Gallery 209 on East River Street
Gallery 209 on East River Street
5” x 7”
Oil on Canvas Painting
Original Piece from my current Postcards from Savannah Series.
"I beg to present you, as a Christmas gift, the city
of Savannah, with 150 heavy guns and plenty of
ammunition, and also 25,000 bales of cotton."
—William Tecumseh Sherman
Gallery 209 on East River Street
Gallery 209, located at 209 East River Street in the Historic District of Savannah, and found a mere stone's throw from the Savannah River, has featured a cooperative of local artists since 1975. Over nearly 50-years, the gallery has, on average, continuously hosted the artwork of 30 Savannahian artists.
Evidence of the gallery's long-term success is that four of the current artists — Brian Attaway, Tibby Llewellyn, Randee Powell, and Sharon Saseen — have each been with Gallery 209 for over 40 years!
I'm proud to join each of these wonderfully artistic people as one of the current resident artists in the cooperative. Together, they are all my second family, and each has become a valued colleague.
Some Gallery 209 members are jewelers, others offer 3-dimensional art, while most work as 2-D artists. Honestly, I drink my morning tea from one of Brian's handcrafted ceramic mugs. And I frequently and happily wear the designs of more than one among our gallery's talented collection of jewelers.
Like many of the buildings on River Street in Savannah, the building hosting Gallery 209, initially constructed as a waterfront cotton warehouse, still finds a beneficial role. It likely once held many of the 25,000 bales of cotton General William Tecumseh Sherman confiscated when he captured Savannah before presenting them as a gift to President Abraham Lincoln just before Christmas Day in 1864.

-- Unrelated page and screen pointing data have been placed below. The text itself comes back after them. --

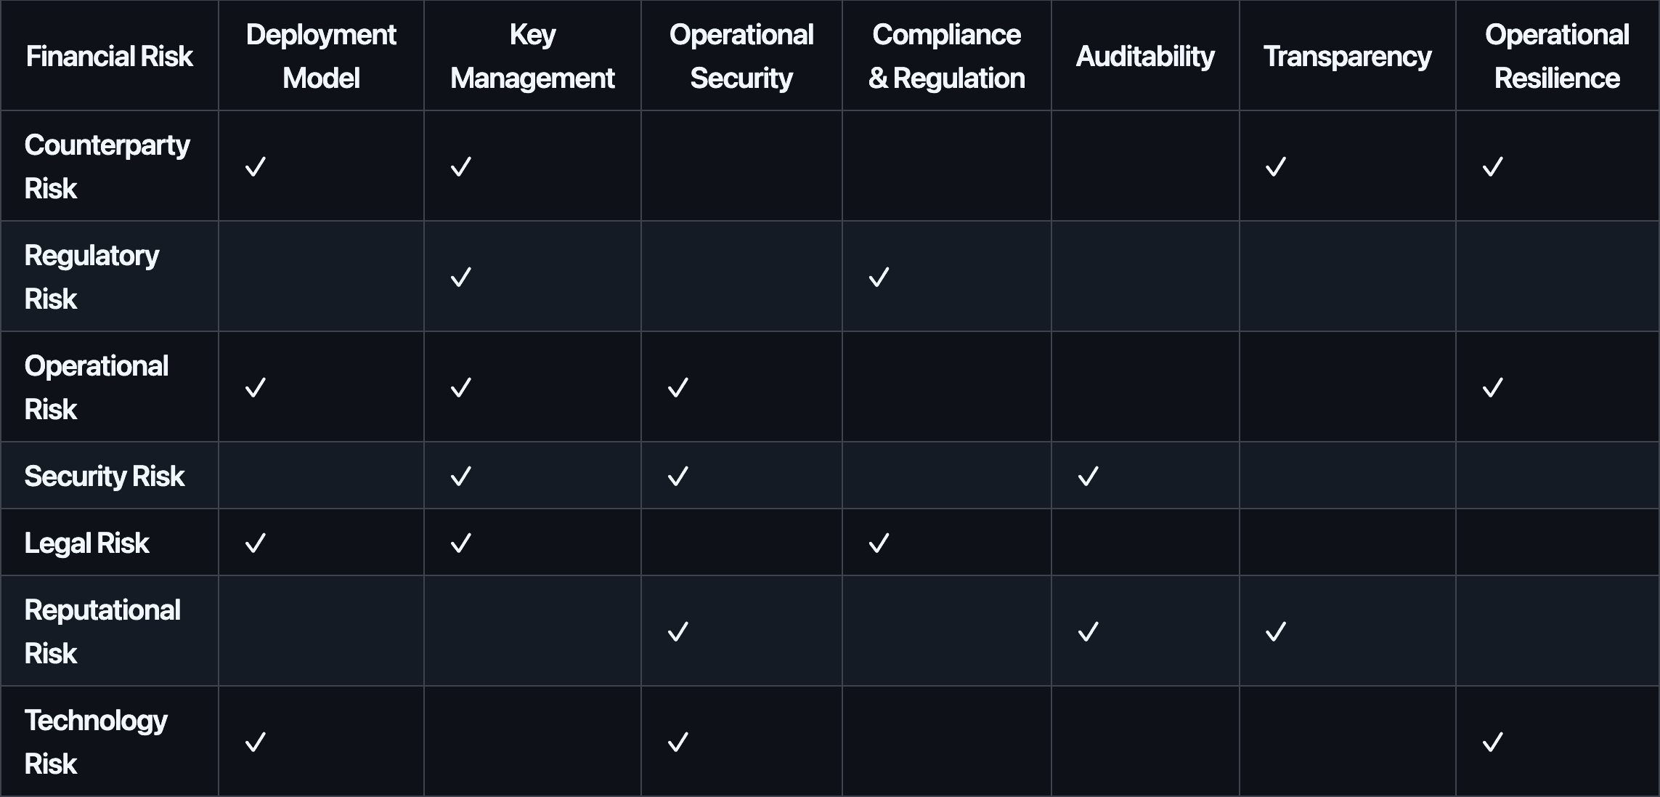Click the Reputational Risk Auditability checkmark
This screenshot has width=1660, height=797.
coord(1088,632)
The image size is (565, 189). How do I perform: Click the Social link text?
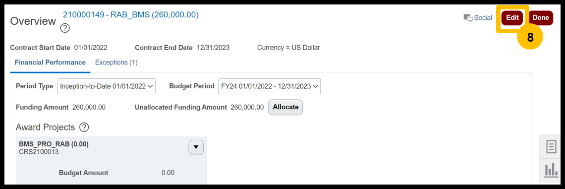tap(483, 18)
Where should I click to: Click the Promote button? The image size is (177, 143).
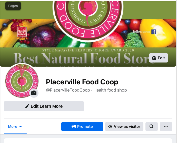pyautogui.click(x=82, y=127)
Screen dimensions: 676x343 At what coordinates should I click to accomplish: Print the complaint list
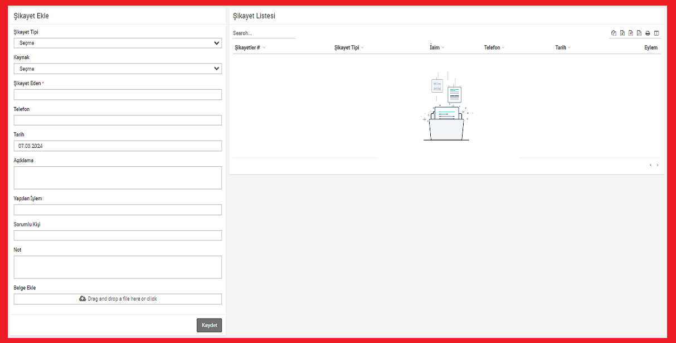pos(648,33)
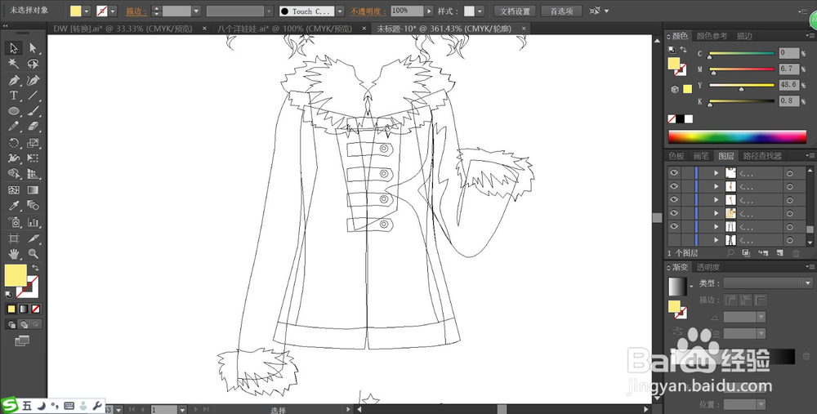817x414 pixels.
Task: Toggle visibility of the third sublayer
Action: coord(674,199)
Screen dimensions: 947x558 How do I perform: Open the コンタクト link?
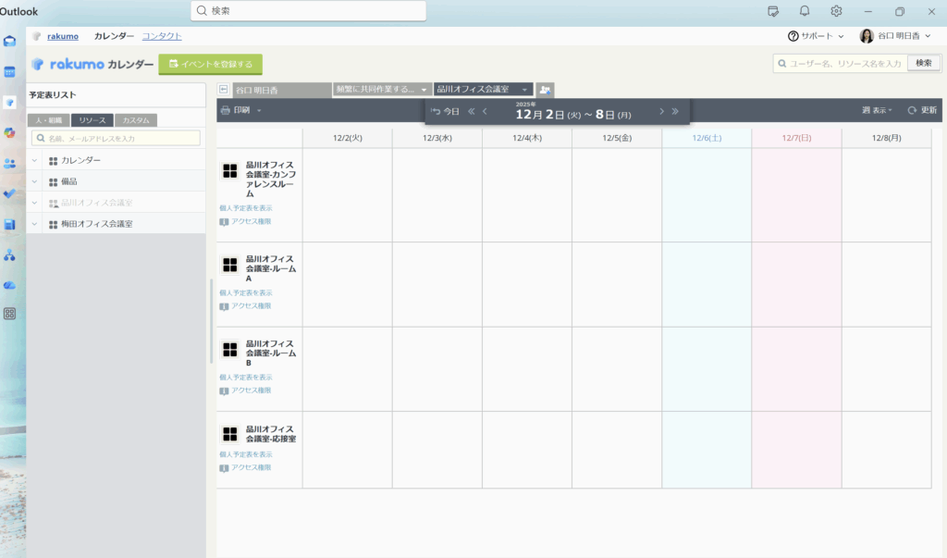point(162,36)
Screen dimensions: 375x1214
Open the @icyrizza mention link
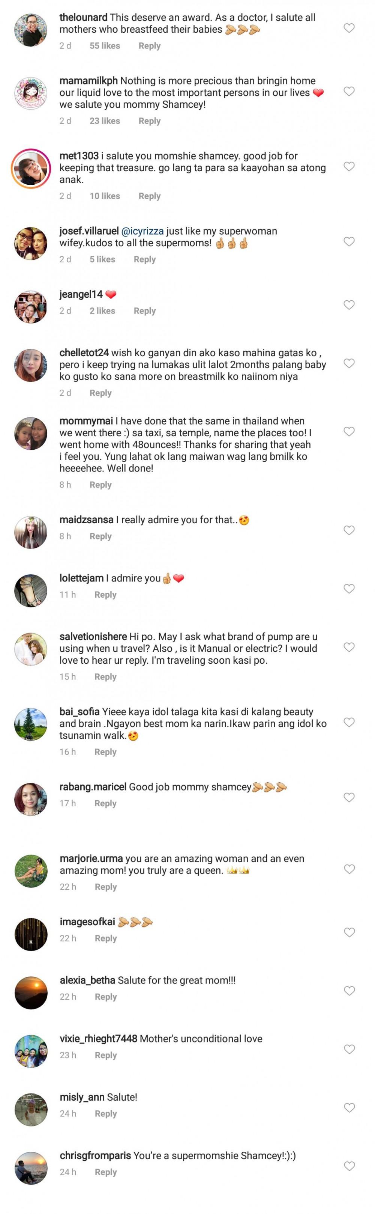coord(143,231)
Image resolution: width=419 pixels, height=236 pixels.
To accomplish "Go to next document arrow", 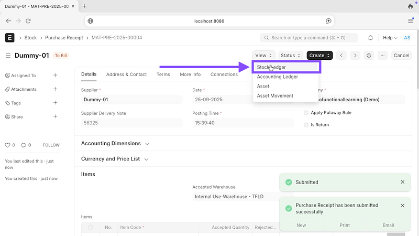I will tap(355, 56).
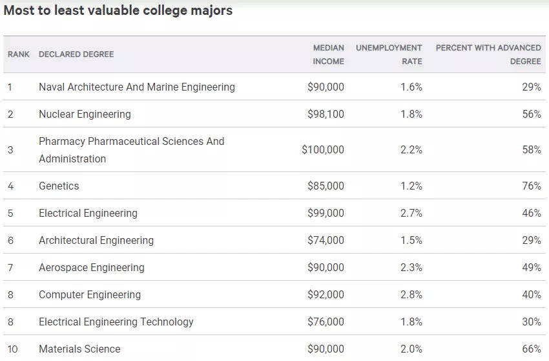Click the PERCENT WITH ADVANCED DEGREE header
The height and width of the screenshot is (361, 549).
(x=488, y=54)
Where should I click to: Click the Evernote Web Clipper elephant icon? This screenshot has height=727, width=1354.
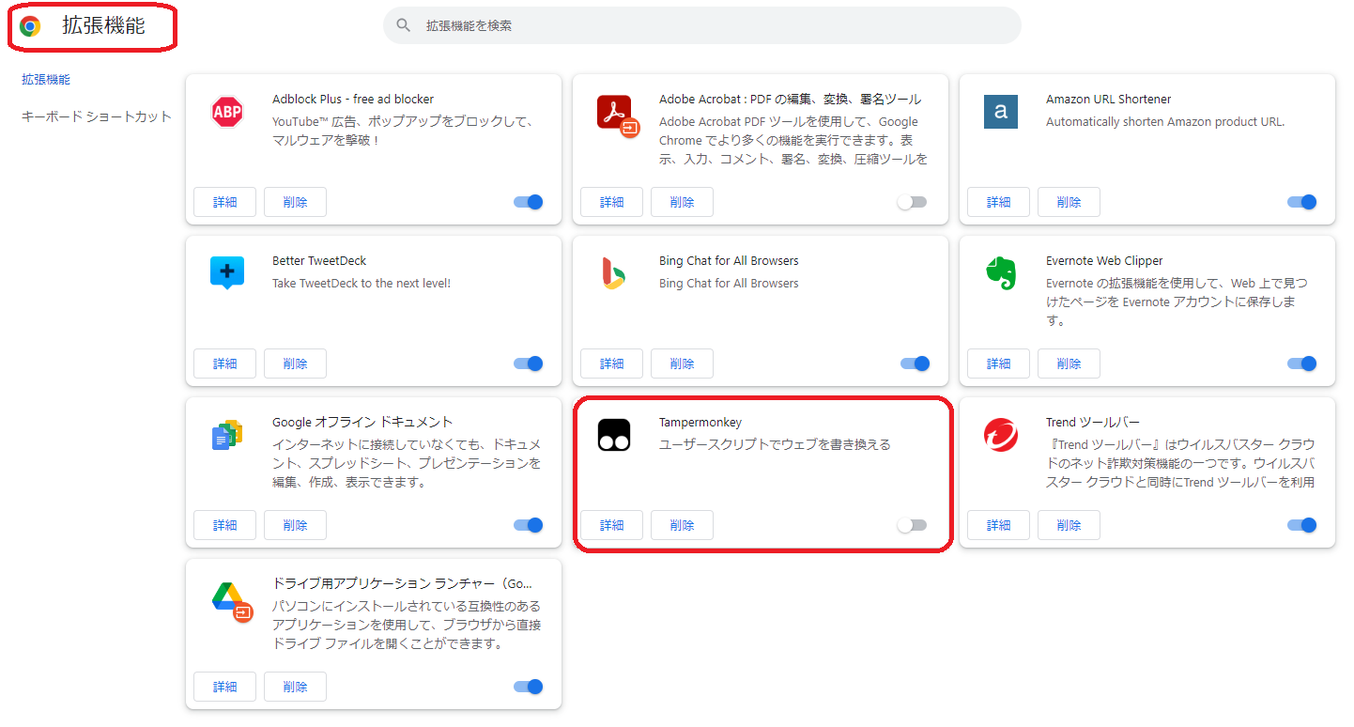pyautogui.click(x=1000, y=272)
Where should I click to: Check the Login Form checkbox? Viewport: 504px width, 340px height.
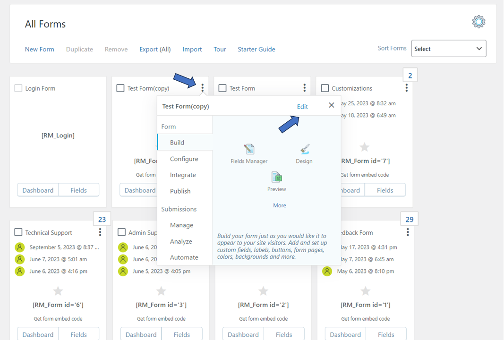coord(18,88)
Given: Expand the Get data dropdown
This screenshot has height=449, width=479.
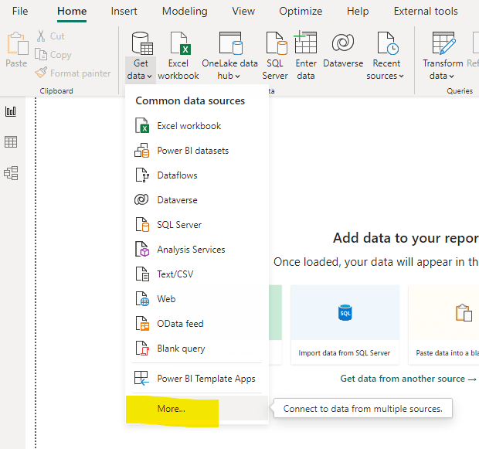Looking at the screenshot, I should [x=141, y=76].
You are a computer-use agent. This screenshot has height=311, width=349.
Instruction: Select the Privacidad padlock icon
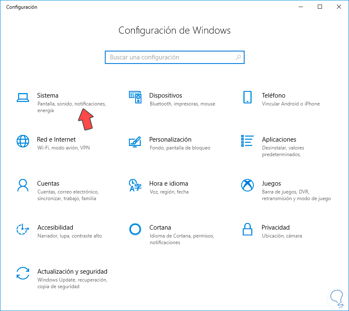pyautogui.click(x=248, y=229)
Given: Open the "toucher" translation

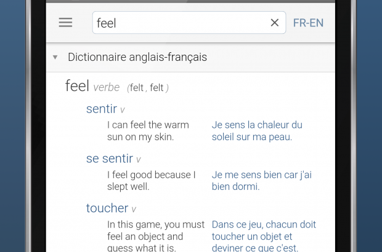Looking at the screenshot, I should click(107, 208).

After ending his infamous March to the Sea, burning his way through Georgia from Atlanta, Sherman wrote the above telegram at his desk in the Green-Meldrim Mansion (see PFS-61), his temporary military headquarters found just off Savannah's Madison Square.
River Street in Savannah is a long and enjoyable walk from end to end. There are dozens of shops and restaurants to entertain and please the tastes of anyone.
Naturally, my favorite activity is watching the large cargo ships sail up the Savannah River from the Atlantic Ocean to reach the port and then see them return down the river from whence they came.
Found just behind the Gallery 209 building is one of Savannah's most popular hidden gems: Factors Walk. Before the American Civil War, the four southern states of Alabama, Georgia, Louisiana, and Mississippi alone produced over half of the world's cotton. Cotton factors, or brokers, performed many essential services for their clients, the cotton planters.
Factors Walk in Savannah is named after such traders. Suppose you wander up the cobblestone walkway from River Street. In that case, you'll discover on the bluff's level just behind the Gallery 209 building the backsides of the waterfront warehouses. Herein once housed the offices of many factors, among other professionals employed commensurate with the cotton industry.
There are three levels on Factors Walk to search through, and you'll often be walking on pedestrian metal bridges that still feature a look and feel similar to that found over two hundred years ago. The frequency of employment by cotton planters of the factorage system rapidly decreased after the Civil War, with the stunning advances in finance, transportation, and communication technologies.
The last cotton office on Savannah's waterfront finally closed in 1956.